Талене не могла отвести взгляда от Саэрин. В её расширившихся глазах показались слёзы, и она начала рыдать, крупно содрогаясь и безнадёжно всхлипывая. Слепо она принялась шарить вокруг, пока Певара не сунула Клятвенный Жезл прямо ей в руку. Обняв Источник, Певара направила в Жезл поток Духа. В обхвате Жезл был не толще запястья, и Талене сжала его с такой силой, что костяшки пальцев побелели, однако продолжала лежать, горько рыдая. Саэрин выпрямилась: - Боюсь, пришло время отправить её обратно спать, Дозин.
Рыдания Талене словно усилились, но невнятно она пробормотала сквозь них: - Я... отрекаюсь... от всех клятв... которые связывают меня. - И с последним словом завыла.

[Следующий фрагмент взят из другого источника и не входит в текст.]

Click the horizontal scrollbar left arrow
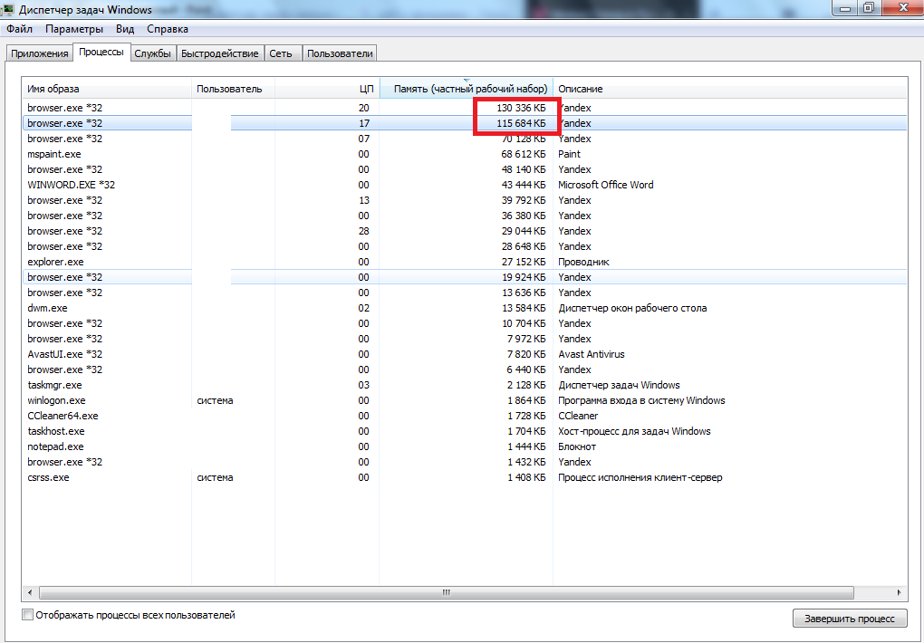This screenshot has height=643, width=924. tap(30, 592)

Сине подскочила и тяжело сглотнула. Она на собственном опыте знала, какую боль доставляет освобождение хотя бы от одной клятвы, и догадывалась о той агонии, которую вызовет одновременное освобождение от большего их числа, но сейчас это происходило у неё на глазах. Талене вопила, пока у неё оставалось дыхание, затем набирала воздуха и вопила снова, до тех пор, пока Сине не начала ожидать, что сейчас к ним сбежится половина Башни. Высокая Зелёная билась в конвульсиях, дёргая руками и ногами, затем внезапно изогнулась дугой, так, что только её пятки и голова продолжали касаться поверхности, каждый мускул трепетал, всё тело выгибалось.